Required work: From the line containing "Select the Electrical-Mechanical bar" through the last line of the records below, each line is to be repeated exactly; pictures are to be omitted.

Supplied data:

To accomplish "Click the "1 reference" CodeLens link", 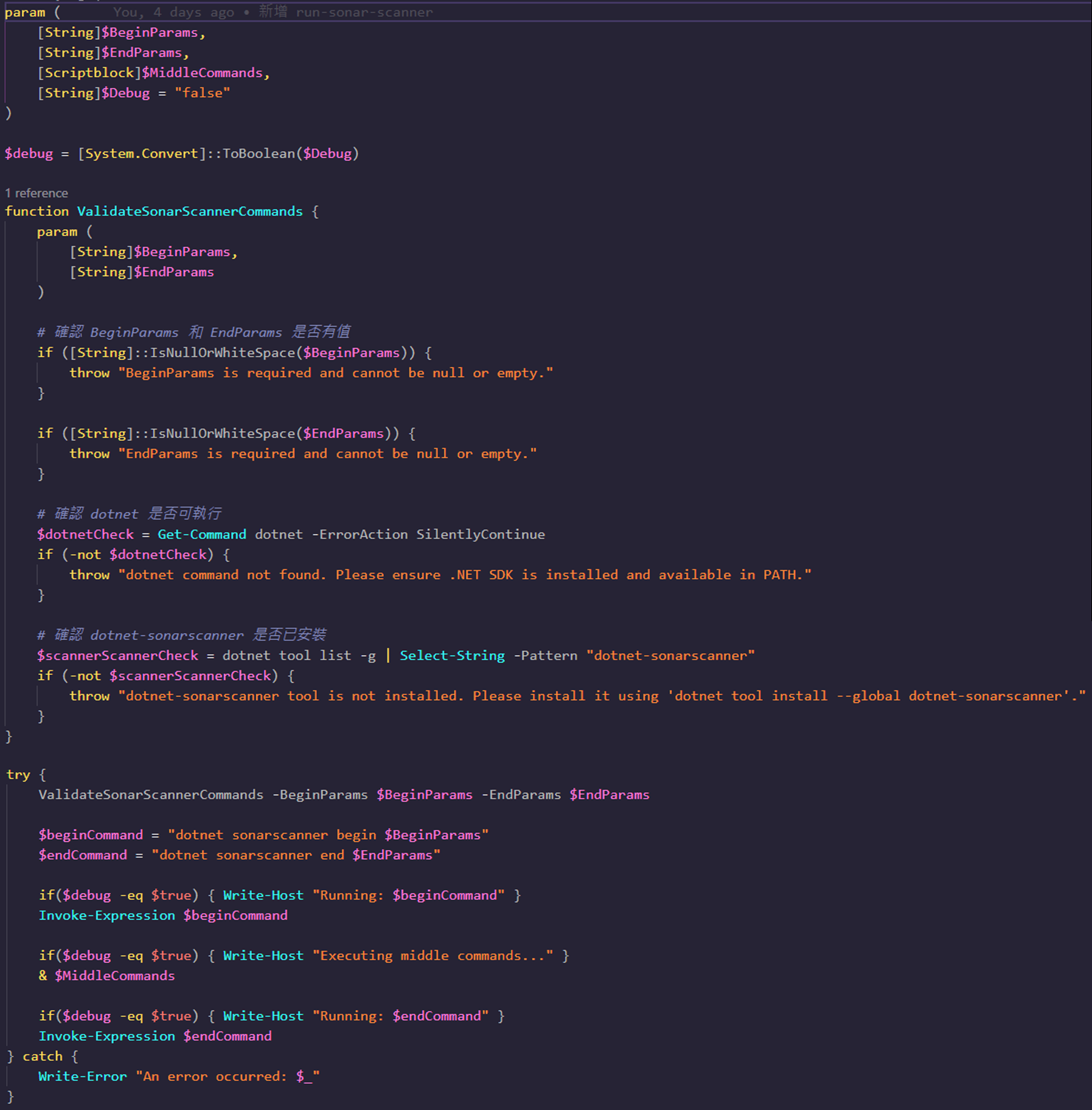I will (37, 193).
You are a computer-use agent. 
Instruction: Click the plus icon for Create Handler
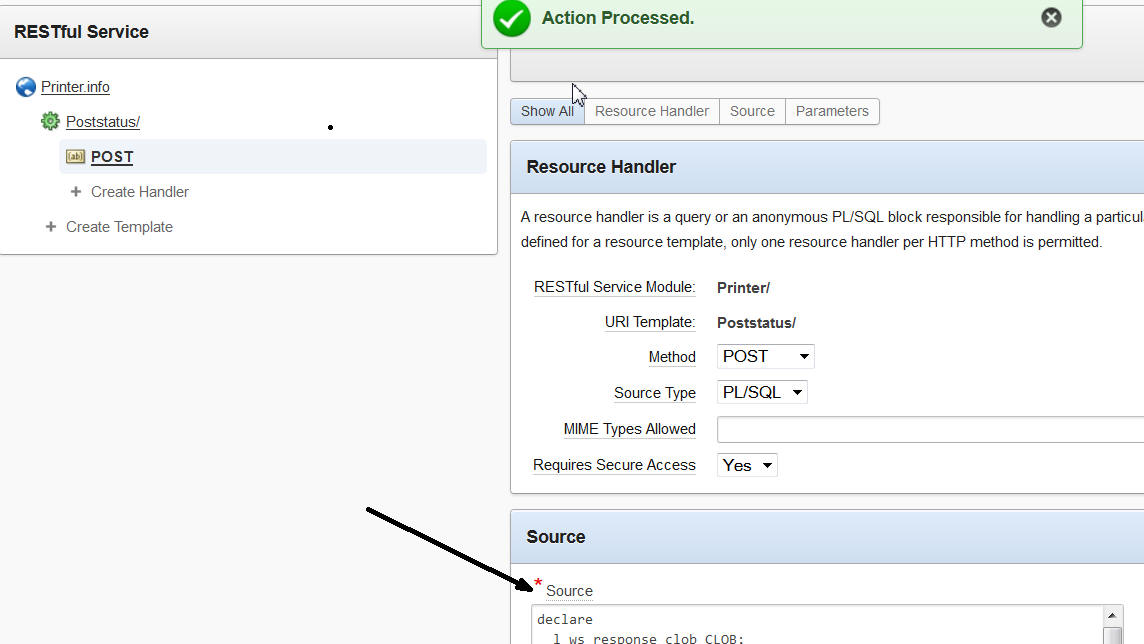(x=76, y=192)
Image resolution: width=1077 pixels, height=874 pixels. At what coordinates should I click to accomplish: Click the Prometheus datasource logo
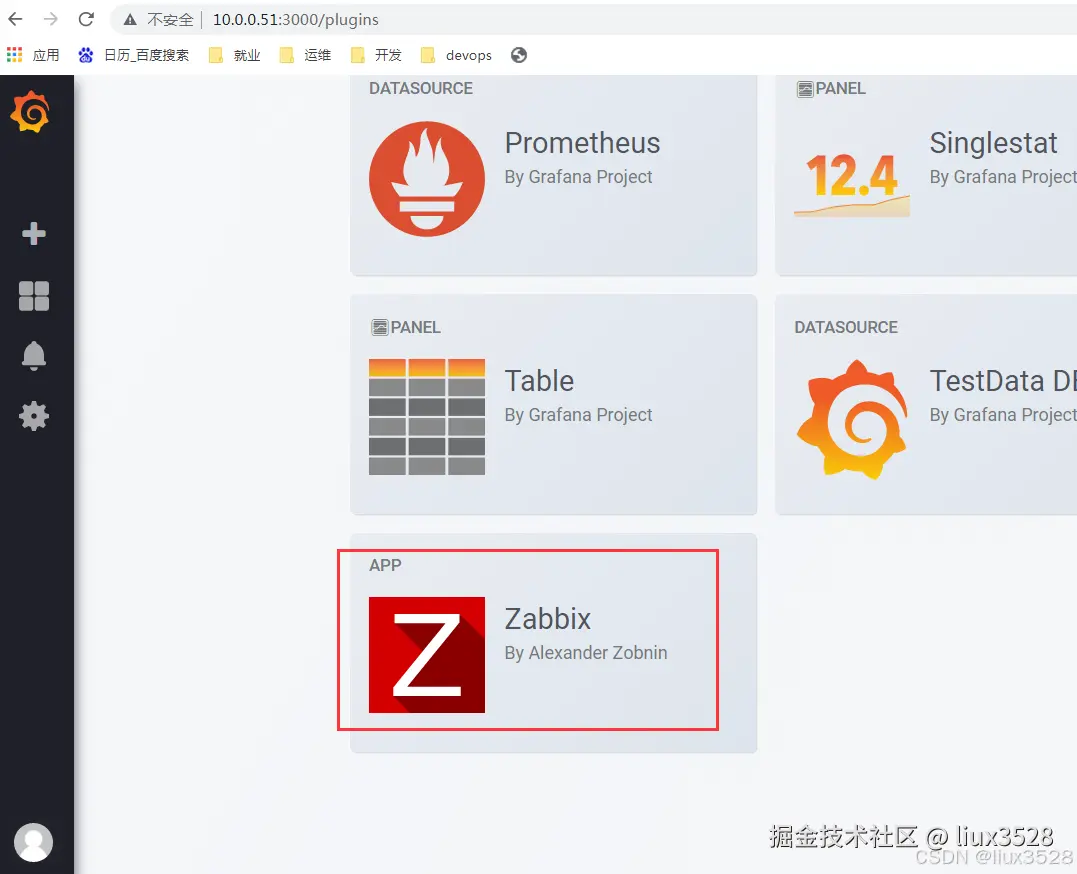pyautogui.click(x=427, y=179)
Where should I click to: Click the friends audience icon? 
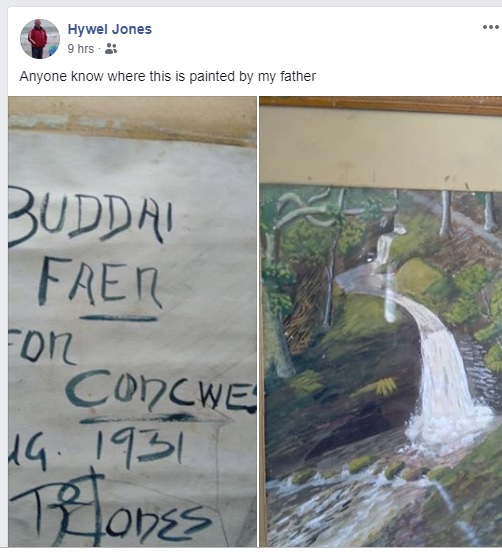[111, 49]
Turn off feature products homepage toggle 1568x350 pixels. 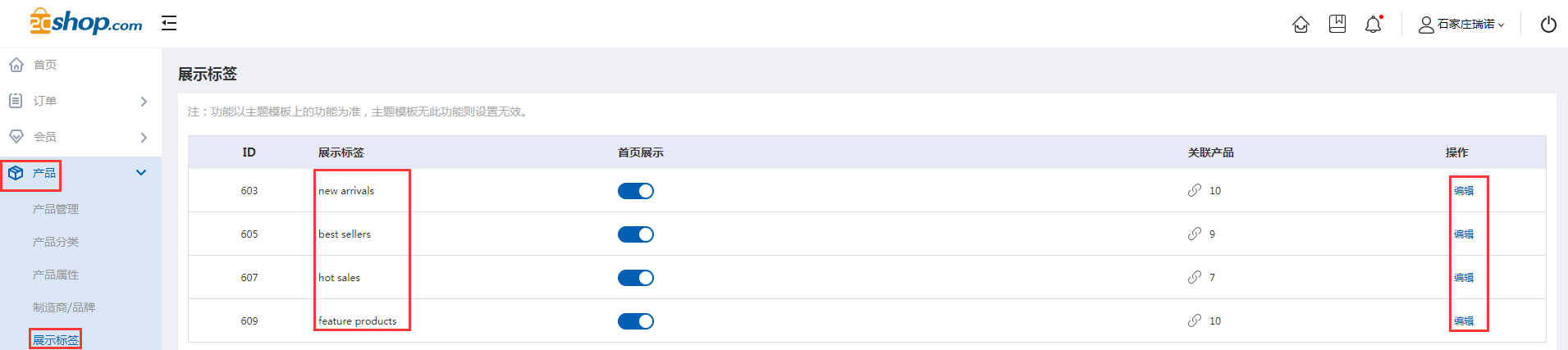click(636, 321)
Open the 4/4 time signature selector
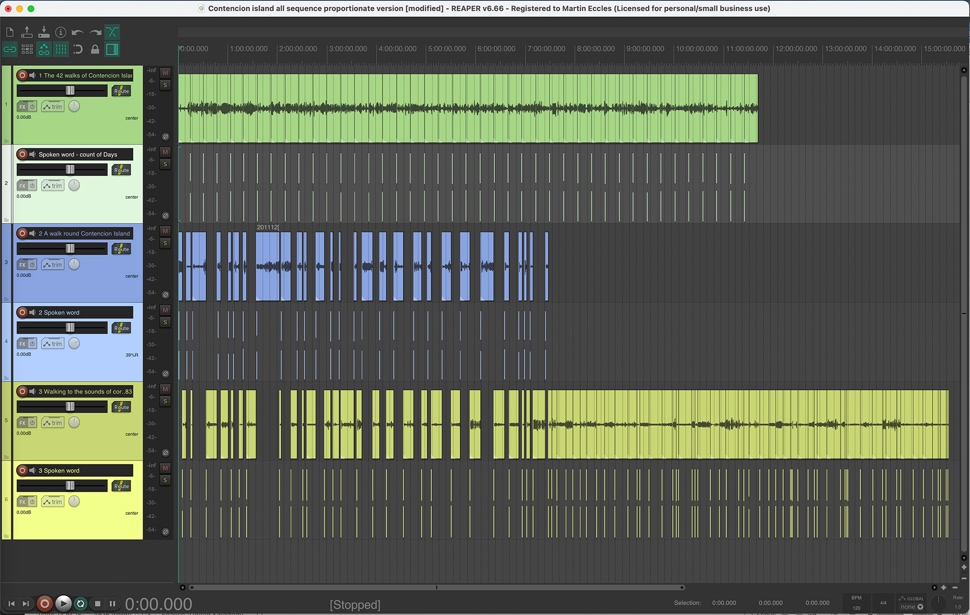The width and height of the screenshot is (970, 615). [883, 603]
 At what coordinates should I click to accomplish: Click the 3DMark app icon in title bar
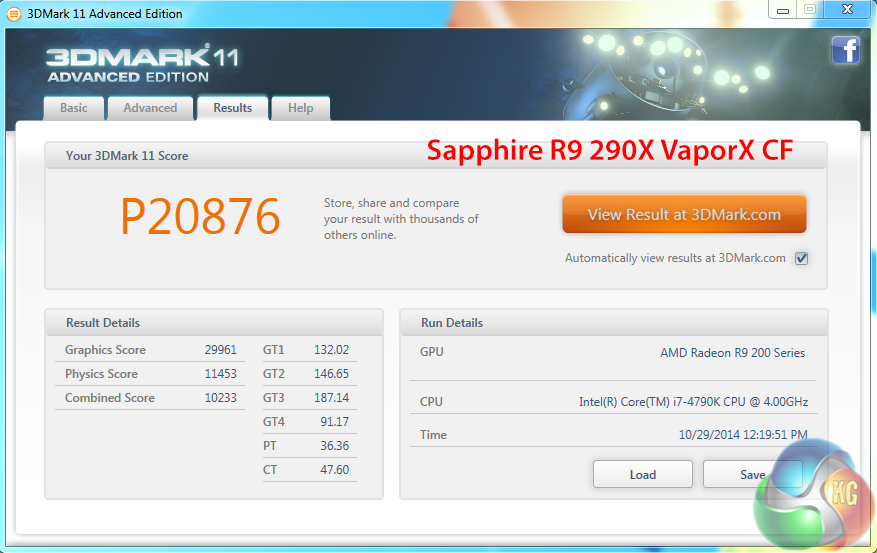click(12, 13)
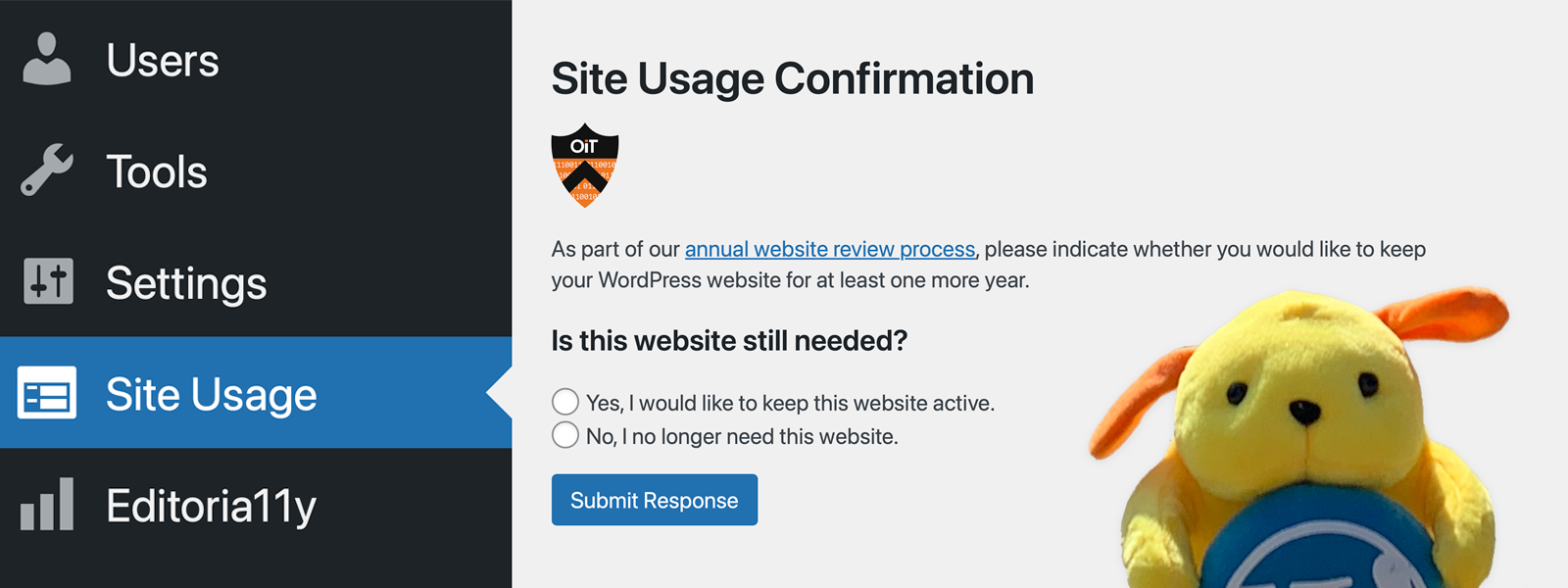Click the 'Is this website still needed?' heading

click(x=729, y=341)
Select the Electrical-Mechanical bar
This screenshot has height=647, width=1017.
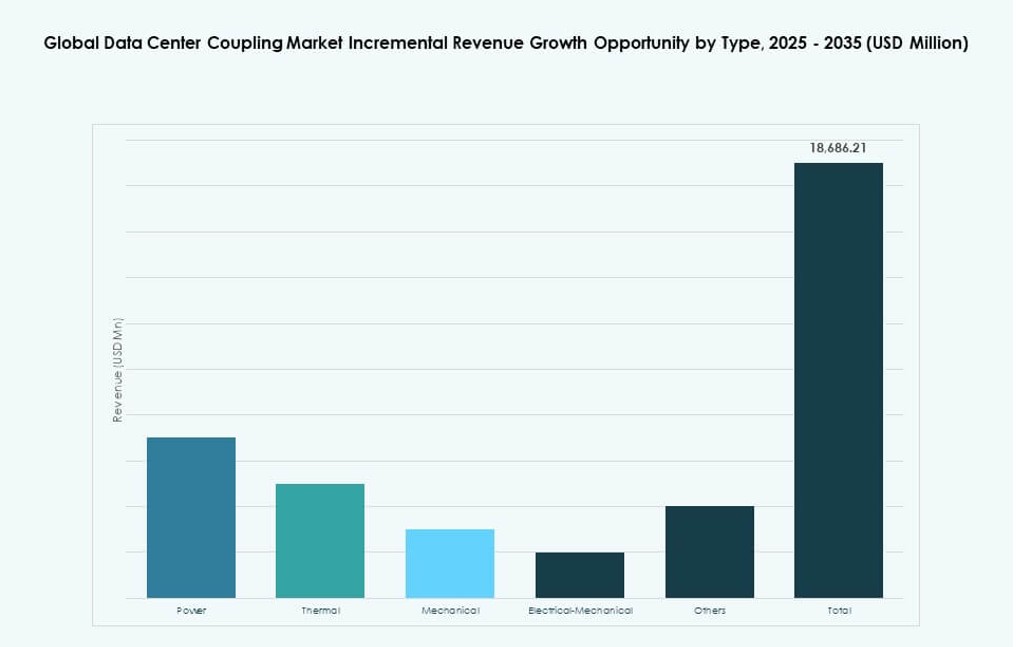(580, 575)
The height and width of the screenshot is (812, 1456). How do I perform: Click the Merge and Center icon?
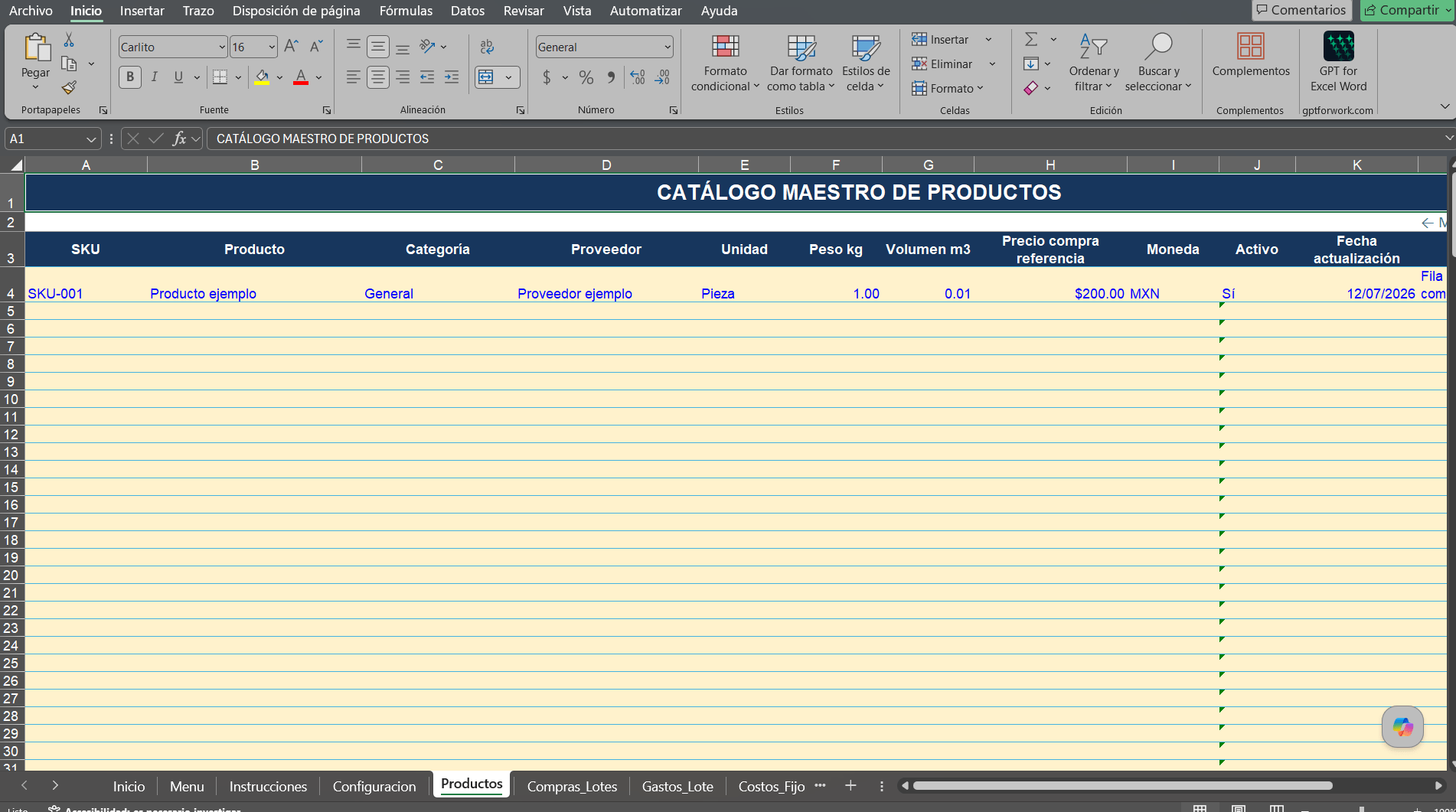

Exercise response:
Select the Electrical-Mechanical bar
This screenshot has height=647, width=1017.
(580, 575)
The height and width of the screenshot is (812, 1456). How do I perform: Click the Merge and Center icon?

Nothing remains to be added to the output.